After Hours

Motor oil dripping off the dinner plate should have stained my dress. The fitted blue fabric was pore-less– the word “uniform” felt completely appropriate. I kept reaching for a zipper, a button, some place where it could come apart, but I was always interrupted. I knew a nametag sat squarely on my chest but I never got around to looking down.

The diner was an island suspended in a vat of black paint. I didn’t have to look outside to know there was no parking lot, no bus stop, no liquor store glowing across the road. I assume there was a telephone line spotted with mechanical birds, but it was for show– a thick string of solid, dull rubber. I hadn’t always been here, but I can’t remember slipping in or out. Neon tubing snaked from floor to ceiling and there was a buzzing under each table, under each something-stained mug. An endless, butter-slicked counter sat before me, above us both, a red-trimmed clock. The numbers, small black ticks, two dainty hands, were painted on. This shift wouldn’t be over anytime soon.
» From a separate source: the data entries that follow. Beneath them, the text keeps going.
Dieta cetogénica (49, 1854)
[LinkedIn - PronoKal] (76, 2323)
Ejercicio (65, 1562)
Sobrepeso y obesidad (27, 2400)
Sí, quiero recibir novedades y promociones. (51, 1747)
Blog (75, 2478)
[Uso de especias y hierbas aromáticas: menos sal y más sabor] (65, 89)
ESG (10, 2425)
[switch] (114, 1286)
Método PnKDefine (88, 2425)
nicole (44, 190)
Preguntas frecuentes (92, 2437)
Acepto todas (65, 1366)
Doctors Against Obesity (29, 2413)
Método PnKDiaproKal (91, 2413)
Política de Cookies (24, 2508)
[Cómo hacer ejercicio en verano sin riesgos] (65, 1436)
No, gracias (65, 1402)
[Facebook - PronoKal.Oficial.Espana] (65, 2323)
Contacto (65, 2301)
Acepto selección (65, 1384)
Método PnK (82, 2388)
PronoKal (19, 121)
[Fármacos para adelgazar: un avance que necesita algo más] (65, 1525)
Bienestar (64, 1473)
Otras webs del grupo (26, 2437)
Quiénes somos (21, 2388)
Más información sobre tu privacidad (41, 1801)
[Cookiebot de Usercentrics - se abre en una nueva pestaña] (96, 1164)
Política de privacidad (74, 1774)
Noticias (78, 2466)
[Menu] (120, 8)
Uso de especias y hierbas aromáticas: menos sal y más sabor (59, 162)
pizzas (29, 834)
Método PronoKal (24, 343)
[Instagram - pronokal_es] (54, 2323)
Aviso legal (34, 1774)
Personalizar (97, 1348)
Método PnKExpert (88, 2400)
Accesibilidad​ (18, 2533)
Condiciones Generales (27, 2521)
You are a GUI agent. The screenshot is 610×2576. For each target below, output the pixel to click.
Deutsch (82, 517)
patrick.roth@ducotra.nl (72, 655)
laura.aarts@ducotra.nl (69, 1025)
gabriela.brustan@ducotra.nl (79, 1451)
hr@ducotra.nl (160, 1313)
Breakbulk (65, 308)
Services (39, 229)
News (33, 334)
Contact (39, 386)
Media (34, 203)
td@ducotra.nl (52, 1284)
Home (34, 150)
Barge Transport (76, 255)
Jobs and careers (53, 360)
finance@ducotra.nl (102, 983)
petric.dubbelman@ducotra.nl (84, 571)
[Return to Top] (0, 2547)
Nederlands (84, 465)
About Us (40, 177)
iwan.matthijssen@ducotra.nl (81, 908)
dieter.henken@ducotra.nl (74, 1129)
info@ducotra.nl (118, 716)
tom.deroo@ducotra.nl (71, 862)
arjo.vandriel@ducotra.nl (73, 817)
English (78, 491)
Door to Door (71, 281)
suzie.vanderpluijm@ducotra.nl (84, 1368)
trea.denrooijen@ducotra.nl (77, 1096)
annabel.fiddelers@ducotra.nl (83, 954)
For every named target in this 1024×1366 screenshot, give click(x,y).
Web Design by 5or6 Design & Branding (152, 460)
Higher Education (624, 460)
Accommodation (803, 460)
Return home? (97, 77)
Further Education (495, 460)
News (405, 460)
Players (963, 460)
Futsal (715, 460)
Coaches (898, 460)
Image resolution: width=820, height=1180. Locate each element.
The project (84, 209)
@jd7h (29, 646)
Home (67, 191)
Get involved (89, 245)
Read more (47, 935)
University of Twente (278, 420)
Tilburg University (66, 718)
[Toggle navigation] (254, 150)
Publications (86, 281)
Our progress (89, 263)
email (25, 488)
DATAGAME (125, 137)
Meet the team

Amber sludge slipped down the back of my arm, the heavy smell swelling in each drop. If you were to stand outside in the inky air, nose pressed against the window, it would have looked like maple syrup. The ants that trickled from a fist-sized hole in the wall wouldn’t make that mistake again. A vacancy sign, which I now recognized as out of place, hummed urgently through the glass. I could have sworn there was no door, but suddenly, it swung open.

In response to the sound, my plate dropped to the counter, a crack shivering down its porcelain center. The woman who entered was dressed in head to toe pleather. Tall, pointed boots stretched up to her thighs. Naturally, she glanced at the red booth that matched her ensemble, molded to look like pleats without the swish. I let out a “be right with you” and watched the way she gathered the sound in her hand, pressed it tight, and let it slip onto the floor. She wasn’t shy about giving me one more thing to clean up.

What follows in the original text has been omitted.